Only two days after the announcement, Federal Reserve Chairman Alan Greenspan warned that "creeping protectionism" could weaken the trend towards globalization.
"Some clouds of emerging protectionism have become increasingly visible on today's horizon," Greenspan warned.
"It is imperative that creeping protectionism be thwarted and reversed," Greenspan said.
Laura Jones, executive director of the US Association of Importers of Textiles and Apparel, was quoted by the Wall Street Journal as saying: "Not a single job is going to come back to the United States because of this decision."
Echoing Jones' remarks, Zhang also indicated such a decision can only worsen job opportunities for the US distributors and retailers because its domestic manufacturers cannot meet their demands and more than 80 per cent employees in the country are in the service industry.
Many Chinese manufacturers and exporters have begun to take retaliatory measures in order to lessen the decision's impact.
Zhang Jun, a department manager with the Beijing Textiles Import and Export Corp, said it has co-operated with other foreign companies to shift their export destinations.

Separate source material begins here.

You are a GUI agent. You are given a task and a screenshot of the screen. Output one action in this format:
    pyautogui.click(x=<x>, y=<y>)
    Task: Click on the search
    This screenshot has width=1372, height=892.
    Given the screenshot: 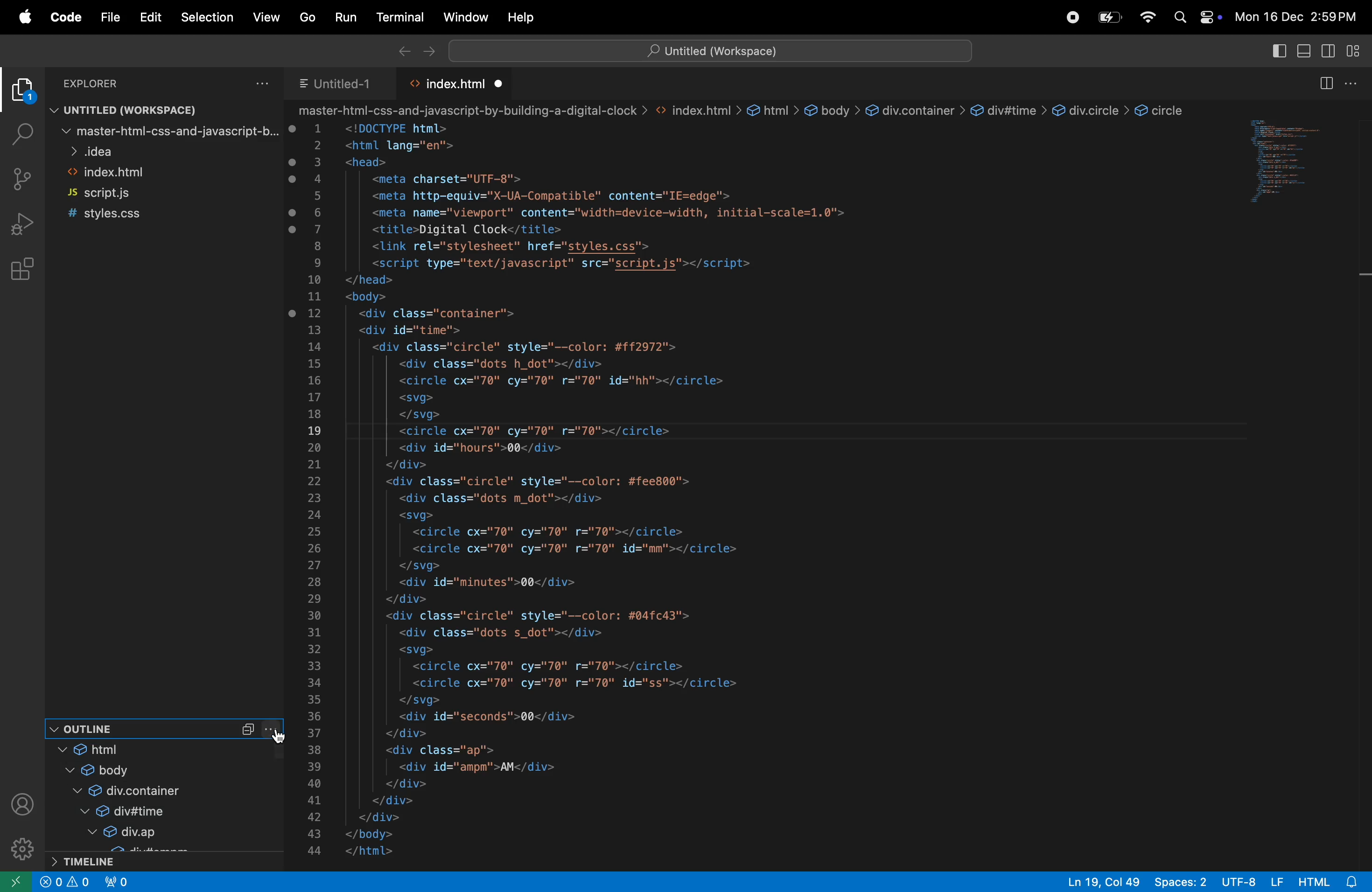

However, Long Yongtu, secretary-general of Boao Forum for Asia, and also China's former chief trade representative, said investors should not overreact to the textile quotas.
"There is a general trend away from the specific case," Long said at a two-day forum on WTO and Chinese enterprises' strategy which concluded yesterday in Beijing.
Long said Sino-US relations are currently in better shape than ever before, so he personally believed that the trade dispute could be settled amicably.
The United States said on Friday that it took China's protests seriously over plans to introduce import quotas on certain textiles and attached importance to dialogue with China.